▶ **YOUR TASK**:
The response must be the exact lines from the one that contains "Where should I" through the end of the material, with no pictures and no additional lines.
═════ DATA IN THIS EXERCISE ═════
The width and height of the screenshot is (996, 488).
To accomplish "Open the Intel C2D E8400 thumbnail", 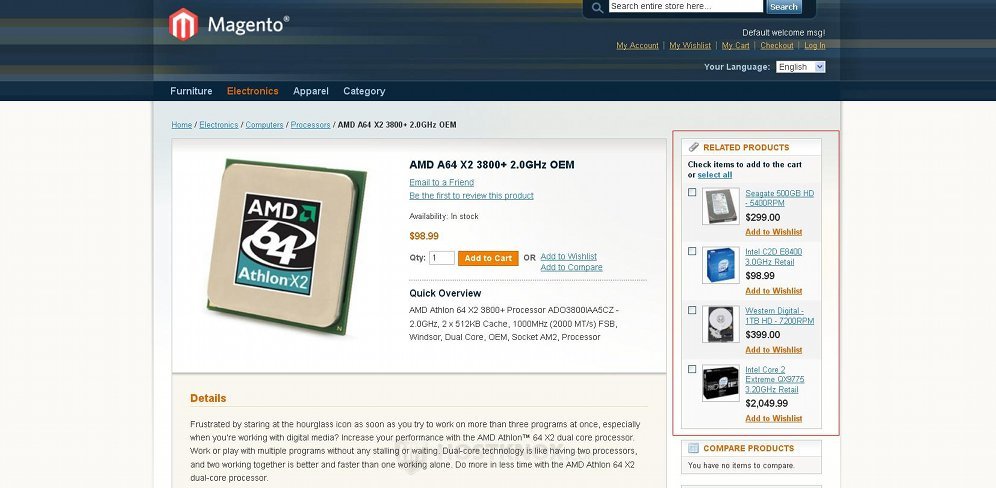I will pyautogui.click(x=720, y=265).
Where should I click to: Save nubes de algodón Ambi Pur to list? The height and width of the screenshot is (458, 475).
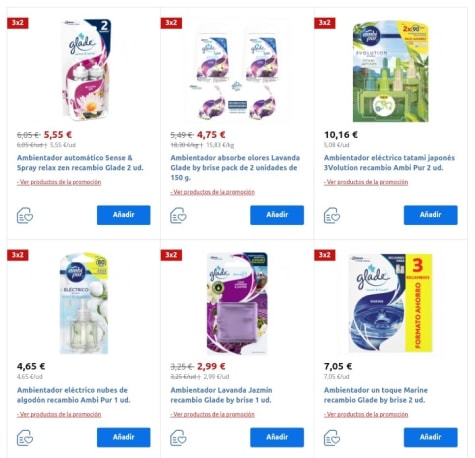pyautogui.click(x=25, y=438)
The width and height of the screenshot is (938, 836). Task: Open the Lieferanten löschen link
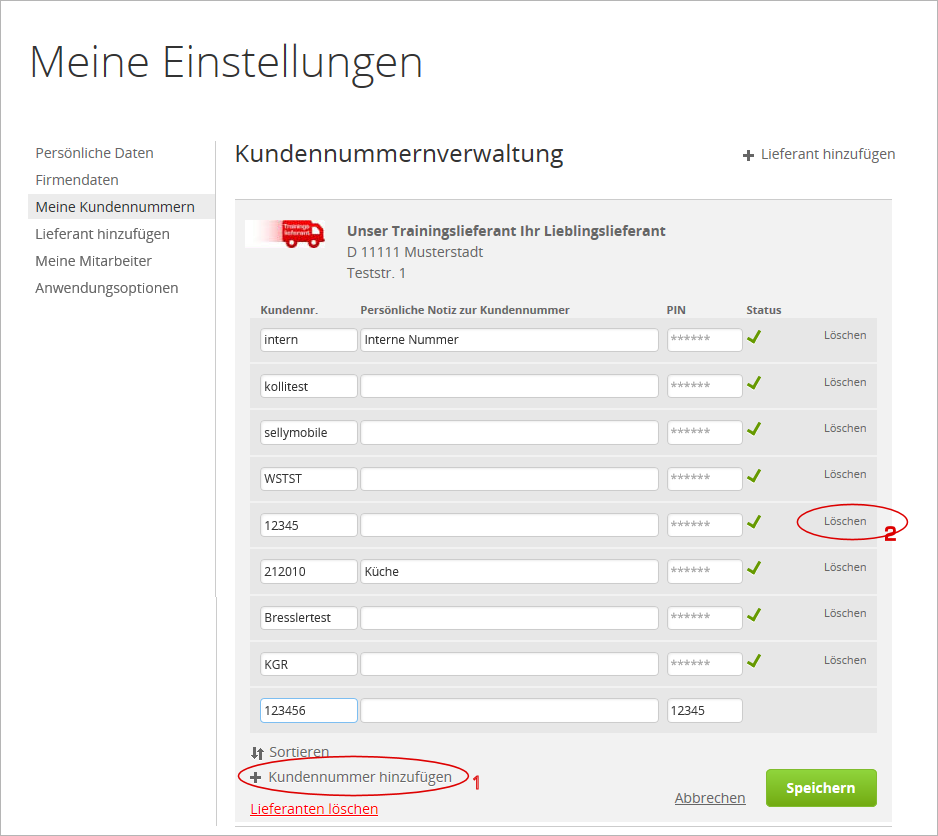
═════
▶ **PROBLEM SOLUTION**:
Where should I click to: Save nubes de algodón Ambi Pur to list? The height and width of the screenshot is (458, 475).
pyautogui.click(x=25, y=438)
The width and height of the screenshot is (938, 836). Task: Open the Lieferanten löschen link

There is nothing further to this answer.